Requirement Minimum Recommended
Python 3.10 3.10
CUDA 12.1 12.6
GPU VRAM 24 GB 80 GB (A100)
RAM 32 GB 64 GB
Disk 30 GB 60 GB
Node.js 18 20+
OS Ubuntu 22.04 Ubuntu 22.04+

Required accounts:

  • Hugging Face — Token for gated models (google/medgemma-1.5-4b-it, google/medsiglip-448)
  • NCBI — API key for PubMed access (recommended)
  • (Optional) Supabase — For cloud database logging

Installation

1. Clone the Repository

git clone https://github.com/your-org/VERIFAI.git
cd VERIFAI

2. Set Up Conda Environment

conda create -n verifai python=3.10 -y
conda activate verifai

3. Install PyTorch with CUDA

pip install torch torchvision torchaudio --index-url https://download.pytorch.org/whl/cu121

# Verify CUDA
python -c "import torch; print(f'CUDA: {torch.cuda.is_available()}, GPU: {torch.cuda.get_device_name(0)}')"

4. Install Python Dependencies

pip install -r requirements.txt

5. Install NLTK Data

python -c "import nltk; nltk.download('punkt'); nltk.download('punkt_tab')"

6. Install RadGraph Model (for NLP validation)

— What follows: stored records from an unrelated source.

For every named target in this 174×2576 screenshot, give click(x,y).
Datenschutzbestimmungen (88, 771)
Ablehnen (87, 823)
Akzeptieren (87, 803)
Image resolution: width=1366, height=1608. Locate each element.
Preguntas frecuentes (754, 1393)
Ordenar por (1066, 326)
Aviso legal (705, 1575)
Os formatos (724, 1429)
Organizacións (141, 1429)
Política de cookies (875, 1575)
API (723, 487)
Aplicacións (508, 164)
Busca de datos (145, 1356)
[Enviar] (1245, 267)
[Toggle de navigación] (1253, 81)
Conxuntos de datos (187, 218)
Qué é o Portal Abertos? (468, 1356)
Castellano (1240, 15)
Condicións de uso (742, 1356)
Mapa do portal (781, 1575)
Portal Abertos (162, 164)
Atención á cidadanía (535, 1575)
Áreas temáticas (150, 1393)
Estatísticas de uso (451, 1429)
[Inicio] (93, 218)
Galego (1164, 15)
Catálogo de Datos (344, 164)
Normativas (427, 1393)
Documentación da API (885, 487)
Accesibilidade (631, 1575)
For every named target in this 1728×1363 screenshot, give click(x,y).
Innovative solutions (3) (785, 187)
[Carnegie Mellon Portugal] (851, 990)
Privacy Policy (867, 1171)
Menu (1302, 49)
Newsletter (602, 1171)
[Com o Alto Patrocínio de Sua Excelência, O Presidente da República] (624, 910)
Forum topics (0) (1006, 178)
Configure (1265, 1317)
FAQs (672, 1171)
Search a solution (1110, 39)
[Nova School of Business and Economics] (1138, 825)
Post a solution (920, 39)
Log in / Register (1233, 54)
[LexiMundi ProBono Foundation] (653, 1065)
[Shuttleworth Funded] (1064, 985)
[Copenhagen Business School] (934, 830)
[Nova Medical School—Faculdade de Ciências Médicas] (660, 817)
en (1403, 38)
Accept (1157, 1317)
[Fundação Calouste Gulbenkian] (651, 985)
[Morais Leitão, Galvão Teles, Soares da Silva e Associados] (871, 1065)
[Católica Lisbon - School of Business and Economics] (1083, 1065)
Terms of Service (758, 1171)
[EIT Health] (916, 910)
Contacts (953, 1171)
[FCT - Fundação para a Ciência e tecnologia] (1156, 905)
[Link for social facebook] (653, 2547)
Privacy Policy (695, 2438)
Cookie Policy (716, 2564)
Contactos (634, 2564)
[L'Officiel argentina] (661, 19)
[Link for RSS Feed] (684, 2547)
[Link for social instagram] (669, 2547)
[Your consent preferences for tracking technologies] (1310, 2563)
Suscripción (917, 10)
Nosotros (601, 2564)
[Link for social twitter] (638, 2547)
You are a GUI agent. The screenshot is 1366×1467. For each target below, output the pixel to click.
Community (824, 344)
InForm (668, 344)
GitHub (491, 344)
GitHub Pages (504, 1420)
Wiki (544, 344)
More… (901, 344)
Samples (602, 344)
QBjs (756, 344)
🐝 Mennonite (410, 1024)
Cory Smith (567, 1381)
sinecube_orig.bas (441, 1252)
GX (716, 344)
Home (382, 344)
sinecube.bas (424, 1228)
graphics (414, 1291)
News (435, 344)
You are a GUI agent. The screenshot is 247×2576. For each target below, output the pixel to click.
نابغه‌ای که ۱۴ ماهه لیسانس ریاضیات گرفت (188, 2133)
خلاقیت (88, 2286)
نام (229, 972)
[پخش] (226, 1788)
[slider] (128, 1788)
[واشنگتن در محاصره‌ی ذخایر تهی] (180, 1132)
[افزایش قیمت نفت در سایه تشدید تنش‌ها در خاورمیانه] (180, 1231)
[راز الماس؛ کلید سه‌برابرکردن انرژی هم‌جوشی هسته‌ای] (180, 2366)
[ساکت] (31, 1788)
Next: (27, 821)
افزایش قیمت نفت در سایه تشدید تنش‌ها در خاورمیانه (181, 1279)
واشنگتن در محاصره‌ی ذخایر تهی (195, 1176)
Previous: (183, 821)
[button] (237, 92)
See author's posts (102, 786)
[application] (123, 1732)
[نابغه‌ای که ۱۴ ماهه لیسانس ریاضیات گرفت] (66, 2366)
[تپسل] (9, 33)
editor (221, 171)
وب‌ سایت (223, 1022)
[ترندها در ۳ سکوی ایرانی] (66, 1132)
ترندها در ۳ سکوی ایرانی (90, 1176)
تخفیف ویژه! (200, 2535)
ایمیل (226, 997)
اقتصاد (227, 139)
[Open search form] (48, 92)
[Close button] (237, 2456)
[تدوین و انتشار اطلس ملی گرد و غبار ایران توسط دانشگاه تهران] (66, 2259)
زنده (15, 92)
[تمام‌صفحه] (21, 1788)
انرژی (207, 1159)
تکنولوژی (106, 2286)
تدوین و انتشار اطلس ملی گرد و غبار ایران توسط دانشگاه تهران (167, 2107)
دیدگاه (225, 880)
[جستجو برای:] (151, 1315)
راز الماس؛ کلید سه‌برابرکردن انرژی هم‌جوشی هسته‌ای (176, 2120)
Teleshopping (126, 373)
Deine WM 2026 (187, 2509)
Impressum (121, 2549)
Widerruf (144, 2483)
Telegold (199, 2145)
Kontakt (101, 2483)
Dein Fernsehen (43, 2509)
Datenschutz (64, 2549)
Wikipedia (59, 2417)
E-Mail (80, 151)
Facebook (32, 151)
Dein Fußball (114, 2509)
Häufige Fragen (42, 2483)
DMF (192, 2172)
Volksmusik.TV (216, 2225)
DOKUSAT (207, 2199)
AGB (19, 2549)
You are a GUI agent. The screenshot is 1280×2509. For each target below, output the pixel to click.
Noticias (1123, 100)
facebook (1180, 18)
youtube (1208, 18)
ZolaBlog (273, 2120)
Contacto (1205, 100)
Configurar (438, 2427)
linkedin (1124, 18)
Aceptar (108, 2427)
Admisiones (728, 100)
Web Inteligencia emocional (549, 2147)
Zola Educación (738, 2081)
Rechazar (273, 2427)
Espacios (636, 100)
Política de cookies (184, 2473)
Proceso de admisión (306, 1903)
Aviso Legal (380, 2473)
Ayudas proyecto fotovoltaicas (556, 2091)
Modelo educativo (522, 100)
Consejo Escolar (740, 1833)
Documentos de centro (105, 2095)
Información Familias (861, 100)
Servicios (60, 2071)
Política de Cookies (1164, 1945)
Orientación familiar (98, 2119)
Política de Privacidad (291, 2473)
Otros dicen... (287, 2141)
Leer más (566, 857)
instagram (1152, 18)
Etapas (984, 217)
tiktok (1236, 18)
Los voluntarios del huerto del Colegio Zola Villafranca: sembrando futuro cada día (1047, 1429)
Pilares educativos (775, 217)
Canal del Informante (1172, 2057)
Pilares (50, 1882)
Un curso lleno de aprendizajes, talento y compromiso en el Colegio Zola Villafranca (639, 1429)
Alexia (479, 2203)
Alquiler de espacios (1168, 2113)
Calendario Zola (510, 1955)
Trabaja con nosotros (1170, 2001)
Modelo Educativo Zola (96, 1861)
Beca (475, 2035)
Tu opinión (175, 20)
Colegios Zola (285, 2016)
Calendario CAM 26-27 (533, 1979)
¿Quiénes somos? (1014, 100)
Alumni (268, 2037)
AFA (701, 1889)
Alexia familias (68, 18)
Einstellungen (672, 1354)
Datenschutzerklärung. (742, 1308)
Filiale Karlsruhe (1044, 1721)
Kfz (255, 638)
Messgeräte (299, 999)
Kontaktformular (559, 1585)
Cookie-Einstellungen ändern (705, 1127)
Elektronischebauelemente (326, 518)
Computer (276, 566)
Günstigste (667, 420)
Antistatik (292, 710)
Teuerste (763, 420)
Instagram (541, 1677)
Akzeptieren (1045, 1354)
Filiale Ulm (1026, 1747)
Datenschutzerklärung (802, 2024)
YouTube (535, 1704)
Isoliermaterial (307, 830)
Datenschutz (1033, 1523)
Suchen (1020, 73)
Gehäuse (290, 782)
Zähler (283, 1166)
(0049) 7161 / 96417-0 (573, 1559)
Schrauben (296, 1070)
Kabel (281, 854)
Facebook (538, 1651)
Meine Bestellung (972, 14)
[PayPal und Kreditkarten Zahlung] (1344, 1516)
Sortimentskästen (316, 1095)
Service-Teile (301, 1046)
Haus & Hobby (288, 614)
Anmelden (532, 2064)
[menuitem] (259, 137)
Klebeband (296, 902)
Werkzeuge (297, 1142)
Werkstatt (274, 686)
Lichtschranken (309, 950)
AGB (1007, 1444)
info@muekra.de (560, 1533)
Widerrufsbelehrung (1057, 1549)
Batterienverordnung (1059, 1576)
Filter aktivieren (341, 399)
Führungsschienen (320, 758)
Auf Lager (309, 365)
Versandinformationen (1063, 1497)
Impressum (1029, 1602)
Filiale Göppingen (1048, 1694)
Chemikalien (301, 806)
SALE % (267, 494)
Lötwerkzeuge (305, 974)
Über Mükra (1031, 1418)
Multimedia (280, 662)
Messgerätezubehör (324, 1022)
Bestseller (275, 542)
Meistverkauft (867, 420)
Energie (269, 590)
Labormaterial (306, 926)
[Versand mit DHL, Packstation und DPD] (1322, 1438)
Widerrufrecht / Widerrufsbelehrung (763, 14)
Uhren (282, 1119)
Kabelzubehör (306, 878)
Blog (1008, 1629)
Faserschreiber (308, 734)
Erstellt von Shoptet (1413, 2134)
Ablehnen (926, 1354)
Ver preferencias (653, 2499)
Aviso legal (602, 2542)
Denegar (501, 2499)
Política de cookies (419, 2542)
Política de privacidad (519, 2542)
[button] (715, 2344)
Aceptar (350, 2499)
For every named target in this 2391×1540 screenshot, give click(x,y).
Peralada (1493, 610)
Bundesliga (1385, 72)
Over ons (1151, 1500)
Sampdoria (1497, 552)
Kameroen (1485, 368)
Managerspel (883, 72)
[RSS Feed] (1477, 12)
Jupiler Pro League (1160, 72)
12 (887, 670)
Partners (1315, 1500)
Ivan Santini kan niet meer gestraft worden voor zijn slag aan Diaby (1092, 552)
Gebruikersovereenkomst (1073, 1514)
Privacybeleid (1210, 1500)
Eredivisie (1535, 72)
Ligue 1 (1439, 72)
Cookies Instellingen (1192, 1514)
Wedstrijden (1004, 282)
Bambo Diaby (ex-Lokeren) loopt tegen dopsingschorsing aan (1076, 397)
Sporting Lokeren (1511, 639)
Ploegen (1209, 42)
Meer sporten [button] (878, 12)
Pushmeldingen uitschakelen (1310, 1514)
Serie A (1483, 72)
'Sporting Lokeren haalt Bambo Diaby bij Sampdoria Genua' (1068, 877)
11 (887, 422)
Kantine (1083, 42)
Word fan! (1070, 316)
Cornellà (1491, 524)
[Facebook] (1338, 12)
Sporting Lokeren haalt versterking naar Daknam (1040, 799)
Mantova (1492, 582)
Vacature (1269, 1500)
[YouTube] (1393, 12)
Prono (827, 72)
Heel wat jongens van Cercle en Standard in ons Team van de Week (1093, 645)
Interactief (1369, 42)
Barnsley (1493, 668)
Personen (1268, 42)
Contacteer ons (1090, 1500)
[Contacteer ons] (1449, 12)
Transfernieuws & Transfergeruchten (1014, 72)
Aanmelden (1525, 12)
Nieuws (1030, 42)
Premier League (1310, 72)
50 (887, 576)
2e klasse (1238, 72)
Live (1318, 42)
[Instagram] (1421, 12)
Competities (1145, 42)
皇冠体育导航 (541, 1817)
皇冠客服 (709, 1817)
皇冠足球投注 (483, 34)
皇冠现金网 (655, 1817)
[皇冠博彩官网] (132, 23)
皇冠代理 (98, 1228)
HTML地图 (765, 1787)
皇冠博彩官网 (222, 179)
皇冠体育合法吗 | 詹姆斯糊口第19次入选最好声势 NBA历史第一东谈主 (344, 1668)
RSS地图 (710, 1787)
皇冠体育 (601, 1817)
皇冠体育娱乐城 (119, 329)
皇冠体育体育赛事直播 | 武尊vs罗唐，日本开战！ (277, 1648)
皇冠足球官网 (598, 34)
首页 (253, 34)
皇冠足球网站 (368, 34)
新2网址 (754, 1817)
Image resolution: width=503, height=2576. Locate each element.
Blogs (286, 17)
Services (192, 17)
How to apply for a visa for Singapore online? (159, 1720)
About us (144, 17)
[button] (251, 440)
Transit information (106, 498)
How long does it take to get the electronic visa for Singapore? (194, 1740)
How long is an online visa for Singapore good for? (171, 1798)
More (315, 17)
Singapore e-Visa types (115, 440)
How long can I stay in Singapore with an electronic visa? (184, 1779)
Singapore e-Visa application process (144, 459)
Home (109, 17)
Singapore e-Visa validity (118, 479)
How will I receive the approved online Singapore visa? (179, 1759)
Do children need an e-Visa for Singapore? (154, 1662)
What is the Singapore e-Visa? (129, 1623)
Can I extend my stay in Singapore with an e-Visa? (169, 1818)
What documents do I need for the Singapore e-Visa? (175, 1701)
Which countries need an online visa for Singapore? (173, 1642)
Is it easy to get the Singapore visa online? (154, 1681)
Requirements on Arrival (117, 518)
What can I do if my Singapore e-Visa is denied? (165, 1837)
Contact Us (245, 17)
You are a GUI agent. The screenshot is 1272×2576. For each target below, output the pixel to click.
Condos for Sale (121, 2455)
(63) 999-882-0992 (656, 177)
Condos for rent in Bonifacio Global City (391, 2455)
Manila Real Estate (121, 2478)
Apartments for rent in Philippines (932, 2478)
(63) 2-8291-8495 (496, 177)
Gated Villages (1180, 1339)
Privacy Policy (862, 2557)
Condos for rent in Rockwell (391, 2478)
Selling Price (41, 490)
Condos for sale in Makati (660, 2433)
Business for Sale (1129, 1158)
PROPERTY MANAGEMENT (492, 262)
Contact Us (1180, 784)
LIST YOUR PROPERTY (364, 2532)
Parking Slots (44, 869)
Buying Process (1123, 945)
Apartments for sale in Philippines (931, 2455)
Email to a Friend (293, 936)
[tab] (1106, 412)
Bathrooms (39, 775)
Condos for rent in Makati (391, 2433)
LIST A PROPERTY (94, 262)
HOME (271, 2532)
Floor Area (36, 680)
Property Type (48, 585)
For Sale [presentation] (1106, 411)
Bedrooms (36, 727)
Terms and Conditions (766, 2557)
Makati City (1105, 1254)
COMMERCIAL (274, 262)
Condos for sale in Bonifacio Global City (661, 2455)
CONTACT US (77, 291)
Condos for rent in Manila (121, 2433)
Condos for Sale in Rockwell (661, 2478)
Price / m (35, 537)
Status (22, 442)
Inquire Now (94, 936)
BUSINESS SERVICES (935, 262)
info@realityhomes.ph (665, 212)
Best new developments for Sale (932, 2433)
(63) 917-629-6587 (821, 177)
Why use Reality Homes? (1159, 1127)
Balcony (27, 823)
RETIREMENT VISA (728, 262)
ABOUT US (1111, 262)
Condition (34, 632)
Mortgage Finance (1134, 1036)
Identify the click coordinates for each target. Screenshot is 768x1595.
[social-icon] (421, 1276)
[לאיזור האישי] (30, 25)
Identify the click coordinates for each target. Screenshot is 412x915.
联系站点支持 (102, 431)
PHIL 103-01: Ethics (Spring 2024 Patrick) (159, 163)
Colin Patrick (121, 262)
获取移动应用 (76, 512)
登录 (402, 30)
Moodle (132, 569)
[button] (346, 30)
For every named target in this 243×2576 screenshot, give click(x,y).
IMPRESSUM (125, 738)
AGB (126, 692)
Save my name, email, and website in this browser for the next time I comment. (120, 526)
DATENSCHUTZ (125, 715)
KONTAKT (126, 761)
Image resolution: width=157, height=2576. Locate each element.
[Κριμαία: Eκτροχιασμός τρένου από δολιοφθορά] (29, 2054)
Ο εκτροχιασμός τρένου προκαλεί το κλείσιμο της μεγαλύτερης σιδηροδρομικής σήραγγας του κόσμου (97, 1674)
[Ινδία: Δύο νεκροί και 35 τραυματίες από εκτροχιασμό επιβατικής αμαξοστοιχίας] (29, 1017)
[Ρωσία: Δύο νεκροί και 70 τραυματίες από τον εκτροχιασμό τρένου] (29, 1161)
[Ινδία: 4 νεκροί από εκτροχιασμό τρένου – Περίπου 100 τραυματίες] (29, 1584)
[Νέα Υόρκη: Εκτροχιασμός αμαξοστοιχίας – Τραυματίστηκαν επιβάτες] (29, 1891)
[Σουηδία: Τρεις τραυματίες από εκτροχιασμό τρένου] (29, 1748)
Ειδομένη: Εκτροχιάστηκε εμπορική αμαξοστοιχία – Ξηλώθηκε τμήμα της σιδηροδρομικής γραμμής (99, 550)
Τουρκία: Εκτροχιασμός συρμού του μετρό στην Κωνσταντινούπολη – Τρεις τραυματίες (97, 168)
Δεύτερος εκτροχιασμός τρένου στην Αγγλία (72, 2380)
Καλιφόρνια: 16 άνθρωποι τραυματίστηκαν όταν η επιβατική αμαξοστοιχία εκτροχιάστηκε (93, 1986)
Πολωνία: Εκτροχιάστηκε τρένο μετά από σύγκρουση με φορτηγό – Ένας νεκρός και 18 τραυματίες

python scripts/install_radgraph_model.py

RadGraph will auto-download from Hugging Face on first use if the local path is not found.

7. Install Frontend

cd frontend
npm install
cd ..

Environment Configuration

cp .env.example .env

Edit .env with your values:

# ── Required ──────────────────────────────────────────────────────
HUGGINGFACE_TOKEN=hf_your_token_here    # MedGemma/MedSigLIP access

# ── PubMed (Recommended) ──────────────────────────────────────────
NCBI_EMAIL=your.email@example.com       # Required by NCBI policy
NCBI_API_KEY=your_ncbi_key              # Enables 10 req/s (vs 3 req/s)

# ── Database ──────────────────────────────────────────────────────
DATABASE_MODE=sqlite                    # Use sqlite for local / supabase for cloud

# ── Models ────────────────────────────────────────────────────────
MEDGEMMA_4B_MODEL=google/medgemma-1.5-4b-it
MEDSIGLIP_BASE_MODEL=google/medsiglip-448
MEDSIGLIP_WEIGHTS_PATH=medsiglip_full_model.pt   # Local fine-tuned classifier weights

# ── Optional: Supabase Cloud DB ───────────────────────────────────
SUPABASE_URL=https://xxx.supabase.co
SUPABASE_KEY=your_anon_key
SUPABASE_SERVICE_KEY=your_service_key

# ── Optional: Semantic Scholar ────────────────────────────────────
SEMANTIC_SCHOLAR_API_KEY=your_key

# ── Optional: Workflow Flags ──────────────────────────────────────
MOCK_MODELS=False       # True = skip model download, use mocks (no GPU needed)
ENABLE_LLM_CRITIC=False # Extra MedGemma semantic critic pass (slower)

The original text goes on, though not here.